August 11. After a violent wind from the N.W. attended with rain, we sailed along the right of the island. At nearly five miles, we halted on the south side for the purpose of examining a spot where one of the great chiefs of the Mahas named Blackbird, who died about four years ago of the smallpox, was buried. A hill of yellow soft sandstone rises from the river in bluffs of various heights, till it ends in a knoll about three hundred feet above the water; on the top of this a mound, of twelve feet diameter at the base and six feet high, is raised over the body of the deceased king; a pole of about eight feet high is fixed in the centre; on which we placed a white flag, bordered with red, blue, and white. The Blackbird seems to have been a personage of great consideration; for ever since his death he is supplied with provisions, from time to time, by the superstitious regard of the Mahas. We descended to the river and passed a small creek on the south, called, by the Mahas, Waucandipeeche, (Great Spirit is bad.) Near this creek and the adjoining hills the Mahas had a village, and lost four hundred of their nation by the dreadful malady which destroyed the Blackbird. The meridian altitude made the latitude 42° 1' 3-8/10" north. We encamped, at seventeen miles distance, on the north side in a bend of the river. During our day's course it has been crooked; we observed a number of places in it where the old channel is filled up, or gradually becoming covered with willow and cottonwood; great numbers of herons are observed to-day, and the mosquitoes annoy us very much.

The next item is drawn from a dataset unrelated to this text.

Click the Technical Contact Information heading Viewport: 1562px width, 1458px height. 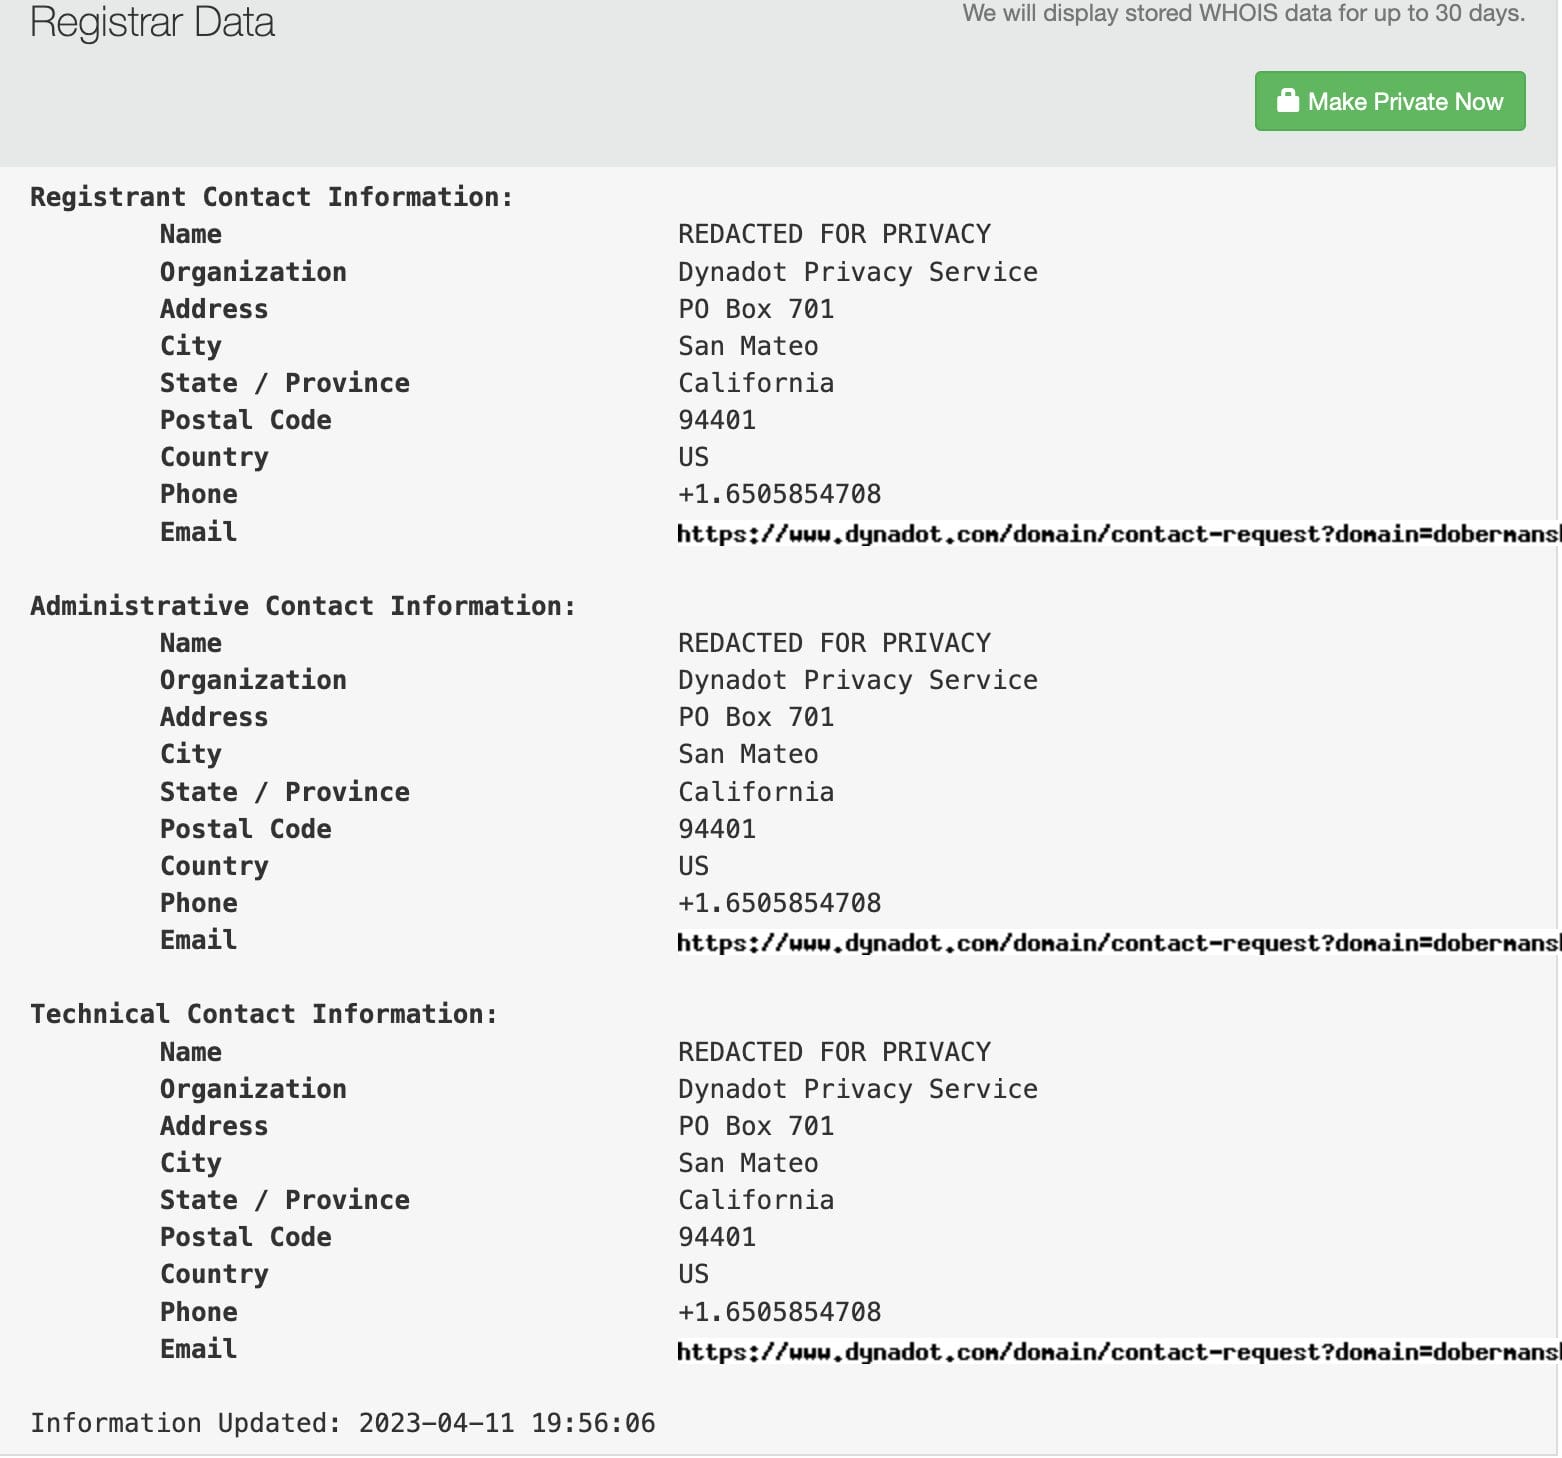click(264, 1014)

August 12. A gentle breeze from the south, carried us along about ten miles, when we stopped to take meridian altitude, and sent a man across to our place of observation: yesterday he stepped nine hundred and seventy-four yards, and the distance we had come round, was eighteen miles and three quarters. The river is wider and shallower than usual. Four miles beyond this bend a bluff begins, and continues several miles; on the south it rises from the water at different heights, from twenty to one hundred and fifty feet, and higher as it recedes on the river: it consists of yellow and brown clay, with soft sandstone imbeded in it, and is covered with timber, among which may be observed some red cedar: the lands on the opposite side are low and subject to inundation, but contain willows, cottonwood, and many grapes. A prairie-wolf came near the bank and barked at us; we attempted unsuccessfully to take him. This part of the river abounds in beaver. We encamped on a sand-island in a bend to the north, having made twenty miles and a quarter.

August 13. Set out at daylight with a breeze from the southeast, and passed several sandbars. Between ten and eleven miles, we came to a spot on the south, where a Mr. Mackay had a trading establishment in the year 1795 and 1796, which he called Fort Charles. At fourteen miles, we reached a creek on the south, on which the Mahas reside, and at seventeen miles and a quarter, formed a camp on a sandbar, to the south side of the river, opposite the lower point of a large island. From this place sergeant Ordway and four men were detached to the Maha village with a flag and a present, in order to induce them to come and hold a council with us. They returned at twelve o'clock the next day, August 14. After crossing a prairie covered with high grass, they reached the Maha creek, along which they proceeded to its three forks, which join near the village: they crossed the north branch and went along the south; the walk was very fatiguing, as they were forced to break their way through grass, sunflowers and thistles, all above ten feet high, and interspersed with wild pea. Five miles from our camp they reached the position of the ancient Maha village: it had once consisted of three hundred cabins, but was burnt about four years ago, soon after the smallpox had destroyed four hundred men, and a proportion of women and children. On a hill, in the rear of the village, are the graves of the nation; to the south of which runs the fork of the Maha creek: this they crossed where it was about ten yards wide, and followed its course to the Missouri, passing along a ridge of hill for one and a half mile, and a long pond between that and the Missouri: they then recrossed the Maha creek, and arrived at the camp, having seen no tracks of Indians nor any sign of recent cultivation.